ASSIGNMENT: Set down every line below, word for word.

[Start of section]

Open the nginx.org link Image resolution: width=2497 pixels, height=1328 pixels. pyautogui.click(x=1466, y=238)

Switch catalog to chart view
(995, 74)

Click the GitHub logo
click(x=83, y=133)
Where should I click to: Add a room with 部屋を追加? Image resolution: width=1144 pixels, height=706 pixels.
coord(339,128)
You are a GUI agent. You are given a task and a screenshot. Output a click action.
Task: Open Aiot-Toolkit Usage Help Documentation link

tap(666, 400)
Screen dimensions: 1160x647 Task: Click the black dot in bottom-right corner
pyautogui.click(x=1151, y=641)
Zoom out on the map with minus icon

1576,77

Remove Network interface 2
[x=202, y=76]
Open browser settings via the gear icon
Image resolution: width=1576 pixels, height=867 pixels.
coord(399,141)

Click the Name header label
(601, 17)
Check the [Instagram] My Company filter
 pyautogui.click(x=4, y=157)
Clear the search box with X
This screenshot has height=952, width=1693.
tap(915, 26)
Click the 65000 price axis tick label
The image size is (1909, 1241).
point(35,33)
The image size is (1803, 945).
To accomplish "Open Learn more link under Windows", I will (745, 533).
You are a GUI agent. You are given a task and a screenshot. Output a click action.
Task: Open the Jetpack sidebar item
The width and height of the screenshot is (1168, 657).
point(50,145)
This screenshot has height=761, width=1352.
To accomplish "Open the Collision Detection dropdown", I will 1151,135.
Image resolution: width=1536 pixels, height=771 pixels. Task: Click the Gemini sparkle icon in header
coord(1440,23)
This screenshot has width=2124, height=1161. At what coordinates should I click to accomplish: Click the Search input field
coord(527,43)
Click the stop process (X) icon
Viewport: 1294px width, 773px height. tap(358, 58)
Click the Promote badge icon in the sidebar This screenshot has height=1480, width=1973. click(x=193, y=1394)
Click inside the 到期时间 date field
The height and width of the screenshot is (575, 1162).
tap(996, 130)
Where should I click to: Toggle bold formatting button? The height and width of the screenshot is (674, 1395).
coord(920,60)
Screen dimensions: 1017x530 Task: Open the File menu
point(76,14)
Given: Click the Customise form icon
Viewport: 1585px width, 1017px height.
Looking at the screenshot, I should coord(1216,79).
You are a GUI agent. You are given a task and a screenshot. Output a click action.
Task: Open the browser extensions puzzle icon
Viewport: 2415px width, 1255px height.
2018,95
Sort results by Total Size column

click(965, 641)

[End of section]

EXPECTED ANSWER:
Open the nginx.org link Image resolution: width=2497 pixels, height=1328 pixels. pyautogui.click(x=1466, y=238)

Switch catalog to chart view
(995, 74)

Click the GitHub logo
click(x=83, y=133)
Where should I click to: Add a room with 部屋を追加? Image resolution: width=1144 pixels, height=706 pixels.
coord(339,128)
You are a GUI agent. You are given a task and a screenshot. Output a click action.
Task: Open Aiot-Toolkit Usage Help Documentation link

tap(666, 400)
Screen dimensions: 1160x647 Task: Click the black dot in bottom-right corner
pyautogui.click(x=1151, y=641)
Zoom out on the map with minus icon

1576,77

Remove Network interface 2
[x=202, y=76]
Open browser settings via the gear icon
Image resolution: width=1576 pixels, height=867 pixels.
coord(399,141)

Click the Name header label
(601, 17)
Check the [Instagram] My Company filter
 pyautogui.click(x=4, y=157)
Clear the search box with X
This screenshot has height=952, width=1693.
tap(915, 26)
Click the 65000 price axis tick label
The image size is (1909, 1241).
point(35,33)
The image size is (1803, 945).
To accomplish "Open Learn more link under Windows", I will (745, 533).
You are a GUI agent. You are given a task and a screenshot. Output a click action.
Task: Open the Jetpack sidebar item
The width and height of the screenshot is (1168, 657).
point(50,145)
This screenshot has height=761, width=1352.
To accomplish "Open the Collision Detection dropdown", I will 1151,135.
Image resolution: width=1536 pixels, height=771 pixels. Task: Click the Gemini sparkle icon in header
coord(1440,23)
This screenshot has width=2124, height=1161. At what coordinates should I click to accomplish: Click the Search input field
coord(527,43)
Click the stop process (X) icon
Viewport: 1294px width, 773px height. tap(358, 58)
Click the Promote badge icon in the sidebar This screenshot has height=1480, width=1973. click(x=193, y=1394)
Click inside the 到期时间 date field
The height and width of the screenshot is (575, 1162).
tap(996, 130)
Where should I click to: Toggle bold formatting button? The height and width of the screenshot is (674, 1395).
coord(920,60)
Screen dimensions: 1017x530 Task: Open the File menu
point(76,14)
Given: Click the Customise form icon
Viewport: 1585px width, 1017px height.
Looking at the screenshot, I should coord(1216,79).
You are a GUI agent. You are given a task and a screenshot. Output a click action.
Task: Open the browser extensions puzzle icon
Viewport: 2415px width, 1255px height.
2018,95
Sort results by Total Size column

click(965, 641)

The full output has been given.